Kerr was certainly impressive in winning the LPGA by 12 strokes, the largest victory in a women’s major since the 1949 U.S. Women’s Open. She’s always carried herself with the outward confidence of somebody who thinks she can be No. 1, but it must be said that her play down the stretch of big tournaments has not always matched her bravado. Kerr gave away the Women’s Open last year and also missed a good chance at the Kraft Nabisco (she does own the 2007 Women’s Open title as well as the 2010 LPGA among 14 victories). She finished second on the money list last year, so she doesn’t need to step it up all that much in order to reach the top.

Nor is she the sole American with a reasonable chance of becoming No. 1. There’s Michelle Wie, of course, who seemed inexorably headed in that direction at the ages of 15 and 16 when she was finishing in the top five in about half of the LPGA events she entered. Then came the horrible slump, brought on by injury and extended by a loss of confidence.

Wie eventually re-discovered her game—but not quite the magic of her early-teen years. Since joining the Tour full-time in 2009, she has morphed into a steady player, one who can be counted on to finish around 20th most weeks and occasionally contend. Only once has she come through with a victory, that coming near the end of the 2009 season. So far this year, she’s 15th on the money list. That’s OK, but not what we had in mind for her five years ago (then again, it’s better than her detractors would have predicted two years ago). Still, she’s only 20 years old and with a few more refinements could reach the top.

A third American with a real chance at Player of the Year and money list titles in the near future is Paula Creamer. Probably not this year, though, since a thumb injury caused her to withdraw from the first tournament of the season and miss the next seven. That’s on the heels of a winless 2009 when she was plagued by a mysterious stomach ailment for much of the year. But let’s not forget that Creamer won eight times in her first four years on Tour, 2005-8, and three times finished in the top three on the money list. If she hadn’t joined the Tour at a time when first Sorenstam and then Ochoa were dominating, she might have claimed a money title already. And she doesn’t even turn 24 until next month.

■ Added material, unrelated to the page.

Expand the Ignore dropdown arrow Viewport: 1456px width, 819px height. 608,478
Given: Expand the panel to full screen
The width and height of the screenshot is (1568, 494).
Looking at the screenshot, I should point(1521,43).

Another member of what promises to be a strong generation of American golfers is Morgan Pressel, who just turned 22. Based on her first four years on the Tour, she’s not as much of a threat to be No. 1 (best money-list rank of ninth) but looks poised to be a solid player for years to come (never out of the top 25 on the money list so far). And here’s a good time to give her some credit for winning a tournament in Japan with a strong international field earlier in the year in the midst of the American drought on the LPGA Tour.

Of course, there’s been so much buzz about these players for several years that there might be a sense of disappointment that they haven’t done more to stem the international stampede to the LPGA winner’s circle. But it’s good to remember how young they still are. Now that they have some experience, and Ochoa is out of the way, it could be their time to shine, along with the 32-year-old Kerr.

The tide of Asian women shows no signs of abating. They will continue to have strength in numbers, and there are three with a good chance at challenging for No. 1—Korea’s Shin, Taiwan’s Yani Tseng, and Japan’s Ai Miyazato. But there’s a good chance that, for a change, there will be some Americans keeping them company at the top.